Au cours de l’enquête publique, qui s’est clôturée le 1er juin dernier, plusieurs centaines d’habitants de la commune se sont manifestés pour critiquer le projet. Archive RTL

Le groupe hollandais Van Gansewinckel a vu sa demande de permis d’exploitation refusée à Seneffe. Une victoire pour la commune et ses citoyens.

Les fonctionnaires technique et délégué de la Région wallonne ont refusé le permis unique d’exploitation sollicité à Seneffe par le groupe hollandais Van Gansewinckel, a indiqué mardi matin la bourgmestre de Seneffe Bénédicte Poll.

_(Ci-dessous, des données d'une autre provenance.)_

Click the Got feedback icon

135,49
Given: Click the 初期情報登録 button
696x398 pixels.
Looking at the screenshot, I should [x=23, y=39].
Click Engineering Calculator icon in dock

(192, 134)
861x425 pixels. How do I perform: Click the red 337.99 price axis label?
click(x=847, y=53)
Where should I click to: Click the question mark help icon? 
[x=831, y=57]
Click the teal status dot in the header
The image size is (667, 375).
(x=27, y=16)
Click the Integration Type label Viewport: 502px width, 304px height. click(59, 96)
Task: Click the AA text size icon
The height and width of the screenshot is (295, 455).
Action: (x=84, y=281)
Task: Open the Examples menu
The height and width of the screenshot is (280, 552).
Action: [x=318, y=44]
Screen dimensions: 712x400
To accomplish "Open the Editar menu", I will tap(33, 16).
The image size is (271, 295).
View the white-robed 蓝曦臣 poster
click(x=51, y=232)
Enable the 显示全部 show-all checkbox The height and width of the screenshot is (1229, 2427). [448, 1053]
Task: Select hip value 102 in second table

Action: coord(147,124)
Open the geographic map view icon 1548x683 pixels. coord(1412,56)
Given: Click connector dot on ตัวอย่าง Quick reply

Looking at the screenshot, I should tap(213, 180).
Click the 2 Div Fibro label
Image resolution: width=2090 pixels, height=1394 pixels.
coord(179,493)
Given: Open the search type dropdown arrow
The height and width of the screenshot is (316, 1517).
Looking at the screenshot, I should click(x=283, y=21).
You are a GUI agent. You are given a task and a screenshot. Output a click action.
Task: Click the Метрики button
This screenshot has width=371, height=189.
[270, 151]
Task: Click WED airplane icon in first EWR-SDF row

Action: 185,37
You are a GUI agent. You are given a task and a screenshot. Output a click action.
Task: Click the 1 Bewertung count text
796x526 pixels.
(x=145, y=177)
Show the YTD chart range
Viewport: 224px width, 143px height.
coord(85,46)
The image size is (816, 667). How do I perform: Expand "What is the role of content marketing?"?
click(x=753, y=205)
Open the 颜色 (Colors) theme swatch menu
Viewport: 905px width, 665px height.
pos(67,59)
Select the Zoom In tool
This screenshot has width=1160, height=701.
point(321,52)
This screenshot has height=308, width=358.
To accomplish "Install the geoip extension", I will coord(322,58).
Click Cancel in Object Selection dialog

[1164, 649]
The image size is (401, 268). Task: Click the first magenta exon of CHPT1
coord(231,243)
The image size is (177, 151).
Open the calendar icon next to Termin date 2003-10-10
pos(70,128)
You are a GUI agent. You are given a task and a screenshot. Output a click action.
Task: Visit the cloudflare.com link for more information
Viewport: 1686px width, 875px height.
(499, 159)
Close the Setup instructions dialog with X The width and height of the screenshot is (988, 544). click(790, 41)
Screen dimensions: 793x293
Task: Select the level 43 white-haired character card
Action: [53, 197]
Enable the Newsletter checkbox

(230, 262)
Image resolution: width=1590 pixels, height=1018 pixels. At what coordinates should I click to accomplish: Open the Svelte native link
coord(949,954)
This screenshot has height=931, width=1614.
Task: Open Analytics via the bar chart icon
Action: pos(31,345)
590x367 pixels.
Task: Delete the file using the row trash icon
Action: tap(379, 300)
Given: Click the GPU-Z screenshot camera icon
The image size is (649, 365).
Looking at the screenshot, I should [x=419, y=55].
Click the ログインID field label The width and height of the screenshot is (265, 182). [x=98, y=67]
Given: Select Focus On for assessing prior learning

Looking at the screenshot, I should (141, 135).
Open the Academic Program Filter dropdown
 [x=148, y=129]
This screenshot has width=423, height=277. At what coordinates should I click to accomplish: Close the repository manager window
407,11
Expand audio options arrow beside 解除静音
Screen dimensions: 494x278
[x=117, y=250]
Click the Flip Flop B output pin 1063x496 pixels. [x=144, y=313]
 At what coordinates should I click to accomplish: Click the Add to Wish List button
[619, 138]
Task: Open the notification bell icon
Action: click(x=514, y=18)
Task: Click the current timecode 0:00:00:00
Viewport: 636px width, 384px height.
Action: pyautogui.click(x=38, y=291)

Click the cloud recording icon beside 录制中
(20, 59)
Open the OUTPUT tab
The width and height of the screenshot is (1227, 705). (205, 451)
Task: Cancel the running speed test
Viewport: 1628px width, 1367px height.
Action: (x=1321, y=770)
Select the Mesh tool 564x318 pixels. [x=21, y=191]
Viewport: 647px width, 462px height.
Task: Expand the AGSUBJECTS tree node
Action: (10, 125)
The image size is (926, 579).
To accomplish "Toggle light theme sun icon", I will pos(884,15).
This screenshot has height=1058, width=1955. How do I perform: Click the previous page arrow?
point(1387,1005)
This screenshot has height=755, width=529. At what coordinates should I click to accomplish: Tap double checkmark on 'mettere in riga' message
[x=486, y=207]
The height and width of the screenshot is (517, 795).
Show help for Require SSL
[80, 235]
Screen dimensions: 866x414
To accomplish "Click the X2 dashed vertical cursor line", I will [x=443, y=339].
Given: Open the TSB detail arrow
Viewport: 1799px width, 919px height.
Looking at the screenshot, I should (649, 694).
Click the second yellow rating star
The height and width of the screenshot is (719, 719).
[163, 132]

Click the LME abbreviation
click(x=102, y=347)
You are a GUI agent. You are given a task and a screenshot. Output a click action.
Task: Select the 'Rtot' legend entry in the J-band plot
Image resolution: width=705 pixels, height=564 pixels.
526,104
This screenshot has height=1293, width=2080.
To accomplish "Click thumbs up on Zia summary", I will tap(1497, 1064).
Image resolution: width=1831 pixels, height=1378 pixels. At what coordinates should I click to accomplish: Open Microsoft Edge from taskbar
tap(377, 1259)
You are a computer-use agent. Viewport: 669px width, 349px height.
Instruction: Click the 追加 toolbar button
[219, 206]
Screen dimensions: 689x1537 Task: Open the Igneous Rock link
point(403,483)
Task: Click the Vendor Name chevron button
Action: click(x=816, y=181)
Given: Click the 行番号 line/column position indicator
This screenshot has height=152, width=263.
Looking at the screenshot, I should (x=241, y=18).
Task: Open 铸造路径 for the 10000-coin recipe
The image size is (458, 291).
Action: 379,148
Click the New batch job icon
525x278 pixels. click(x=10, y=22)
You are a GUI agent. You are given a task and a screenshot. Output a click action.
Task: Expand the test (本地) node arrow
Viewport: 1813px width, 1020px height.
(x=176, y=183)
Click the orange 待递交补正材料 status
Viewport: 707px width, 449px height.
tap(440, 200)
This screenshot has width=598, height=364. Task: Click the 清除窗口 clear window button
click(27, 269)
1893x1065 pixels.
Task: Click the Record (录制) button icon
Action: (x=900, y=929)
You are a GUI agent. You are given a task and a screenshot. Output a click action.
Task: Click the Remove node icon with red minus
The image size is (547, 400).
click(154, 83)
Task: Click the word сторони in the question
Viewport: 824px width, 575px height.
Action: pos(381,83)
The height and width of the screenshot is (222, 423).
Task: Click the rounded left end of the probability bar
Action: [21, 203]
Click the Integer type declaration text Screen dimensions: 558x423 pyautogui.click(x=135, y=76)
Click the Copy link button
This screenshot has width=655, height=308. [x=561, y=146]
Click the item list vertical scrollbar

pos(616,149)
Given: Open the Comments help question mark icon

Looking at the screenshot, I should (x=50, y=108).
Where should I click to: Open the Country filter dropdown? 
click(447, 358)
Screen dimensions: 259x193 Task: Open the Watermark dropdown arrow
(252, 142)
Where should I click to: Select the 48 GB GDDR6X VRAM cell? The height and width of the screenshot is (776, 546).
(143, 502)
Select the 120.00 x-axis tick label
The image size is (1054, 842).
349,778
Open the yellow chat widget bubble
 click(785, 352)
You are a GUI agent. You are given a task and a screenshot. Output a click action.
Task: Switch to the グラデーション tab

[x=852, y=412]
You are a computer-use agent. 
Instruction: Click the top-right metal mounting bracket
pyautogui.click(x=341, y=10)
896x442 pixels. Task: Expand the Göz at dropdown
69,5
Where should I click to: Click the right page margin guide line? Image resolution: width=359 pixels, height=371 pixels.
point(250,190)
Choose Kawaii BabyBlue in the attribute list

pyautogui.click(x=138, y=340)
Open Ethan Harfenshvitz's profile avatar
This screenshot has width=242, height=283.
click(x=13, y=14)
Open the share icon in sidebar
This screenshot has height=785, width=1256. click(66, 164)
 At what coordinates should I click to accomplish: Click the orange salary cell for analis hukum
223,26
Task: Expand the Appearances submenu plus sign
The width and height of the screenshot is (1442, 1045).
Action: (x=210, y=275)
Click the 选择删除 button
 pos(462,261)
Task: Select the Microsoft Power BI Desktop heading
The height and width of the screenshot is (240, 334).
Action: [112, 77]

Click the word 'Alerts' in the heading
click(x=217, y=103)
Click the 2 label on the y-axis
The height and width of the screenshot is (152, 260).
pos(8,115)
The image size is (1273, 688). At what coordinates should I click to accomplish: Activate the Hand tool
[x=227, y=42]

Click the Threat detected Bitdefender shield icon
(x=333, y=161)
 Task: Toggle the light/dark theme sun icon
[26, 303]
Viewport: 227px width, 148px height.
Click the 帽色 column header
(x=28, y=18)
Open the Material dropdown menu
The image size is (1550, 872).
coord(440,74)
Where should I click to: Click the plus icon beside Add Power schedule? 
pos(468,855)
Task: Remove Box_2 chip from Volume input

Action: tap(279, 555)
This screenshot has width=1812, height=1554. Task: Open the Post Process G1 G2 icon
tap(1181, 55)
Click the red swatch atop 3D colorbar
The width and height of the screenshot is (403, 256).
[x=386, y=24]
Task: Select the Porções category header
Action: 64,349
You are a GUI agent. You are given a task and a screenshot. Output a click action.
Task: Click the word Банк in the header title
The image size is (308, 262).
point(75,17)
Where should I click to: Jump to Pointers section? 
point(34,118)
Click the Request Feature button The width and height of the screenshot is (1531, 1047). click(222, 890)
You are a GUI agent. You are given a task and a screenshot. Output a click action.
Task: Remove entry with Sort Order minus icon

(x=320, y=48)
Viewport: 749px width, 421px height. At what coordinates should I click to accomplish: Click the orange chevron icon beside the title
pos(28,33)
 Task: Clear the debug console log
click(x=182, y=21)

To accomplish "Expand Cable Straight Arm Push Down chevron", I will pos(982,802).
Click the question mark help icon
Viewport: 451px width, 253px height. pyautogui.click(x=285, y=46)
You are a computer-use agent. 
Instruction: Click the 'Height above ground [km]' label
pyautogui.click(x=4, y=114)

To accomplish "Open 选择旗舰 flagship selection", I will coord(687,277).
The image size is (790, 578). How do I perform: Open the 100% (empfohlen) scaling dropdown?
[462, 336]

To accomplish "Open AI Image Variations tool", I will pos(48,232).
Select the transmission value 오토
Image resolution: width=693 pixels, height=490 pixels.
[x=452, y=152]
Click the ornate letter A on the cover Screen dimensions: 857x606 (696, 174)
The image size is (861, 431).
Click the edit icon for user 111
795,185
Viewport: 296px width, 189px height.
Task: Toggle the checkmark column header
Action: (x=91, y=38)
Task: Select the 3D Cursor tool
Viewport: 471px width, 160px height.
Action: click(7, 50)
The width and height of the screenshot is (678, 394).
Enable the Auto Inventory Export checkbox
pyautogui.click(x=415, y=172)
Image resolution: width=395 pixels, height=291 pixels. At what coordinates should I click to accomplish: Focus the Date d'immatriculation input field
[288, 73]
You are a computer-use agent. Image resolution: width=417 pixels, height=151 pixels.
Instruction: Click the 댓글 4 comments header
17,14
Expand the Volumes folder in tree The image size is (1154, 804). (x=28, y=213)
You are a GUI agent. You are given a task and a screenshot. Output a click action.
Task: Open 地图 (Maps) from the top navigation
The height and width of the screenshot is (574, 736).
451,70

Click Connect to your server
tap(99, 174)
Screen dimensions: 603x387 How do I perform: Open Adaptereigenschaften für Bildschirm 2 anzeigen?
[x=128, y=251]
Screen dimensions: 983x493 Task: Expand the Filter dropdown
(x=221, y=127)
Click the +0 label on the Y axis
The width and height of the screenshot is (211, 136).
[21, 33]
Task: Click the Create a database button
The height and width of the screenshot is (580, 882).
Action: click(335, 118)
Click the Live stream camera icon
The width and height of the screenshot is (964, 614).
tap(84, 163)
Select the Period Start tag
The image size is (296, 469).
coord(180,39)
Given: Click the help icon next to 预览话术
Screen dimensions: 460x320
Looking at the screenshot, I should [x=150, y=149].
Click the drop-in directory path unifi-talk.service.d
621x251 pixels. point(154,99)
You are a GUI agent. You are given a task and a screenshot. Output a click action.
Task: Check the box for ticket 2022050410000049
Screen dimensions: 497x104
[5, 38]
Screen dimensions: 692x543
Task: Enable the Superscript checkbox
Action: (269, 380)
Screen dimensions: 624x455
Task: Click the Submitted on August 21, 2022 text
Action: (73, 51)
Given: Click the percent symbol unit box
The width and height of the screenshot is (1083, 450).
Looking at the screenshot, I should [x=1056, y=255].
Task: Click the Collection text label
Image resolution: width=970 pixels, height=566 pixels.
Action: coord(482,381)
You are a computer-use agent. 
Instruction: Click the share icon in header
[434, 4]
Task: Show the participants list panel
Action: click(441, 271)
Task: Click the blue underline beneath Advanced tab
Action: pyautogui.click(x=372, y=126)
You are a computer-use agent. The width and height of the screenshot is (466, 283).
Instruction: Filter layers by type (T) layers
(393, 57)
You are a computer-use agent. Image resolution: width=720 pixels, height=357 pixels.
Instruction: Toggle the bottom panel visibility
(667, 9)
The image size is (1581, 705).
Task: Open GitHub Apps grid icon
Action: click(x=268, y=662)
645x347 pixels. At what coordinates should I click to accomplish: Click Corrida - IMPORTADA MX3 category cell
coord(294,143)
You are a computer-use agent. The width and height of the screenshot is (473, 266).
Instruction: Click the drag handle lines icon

L’entreprise souhaite y développer, sur près de 10 hectares, un centre de recyclage de matériaux de construction susceptible de traiter annuellement quelque 400.000 tonnes de déchets.

Pourquoi ce refus?

Les fonctionnaires de la Région wallonne ont notamment refusé de déroger au plan de secteur qui identifie le site comme un centre d’enfouissement technique. Au-delà, selon Bénédicte Poll, il semble qu’ils aient validé une série des remarques exprimées tant par les communes de Seneffe et de Manage que par des riverains. «Mais la commune doit encore analyser le courrier des fonctionnaires technique et délégué, qui compte 126 pages», a indiqué Bénédicte Poll.

Au cours de la procédure de demande de permis, les communes de Seneffe et de Manage avaient rendu un avis défavorable concernant le projet, mettant notamment en avant les nuisances sonores et environnementales que le projet allait provoquer. Des riverains s’étaient également mobilisés contre le projet durant l’enquête publique.

Face à cette levée de boucliers, l’entreprise avait tenté de faire valoir le travail de dépollution du site qu’elle comptait mettre en œuvre préalablement à la construction des nouvelles installations.

Contre le refus des fonctionnaires technique et délégué, l’entreprise peut introduire un recours auprès du ministre de tutelle dans les prochaines semaines.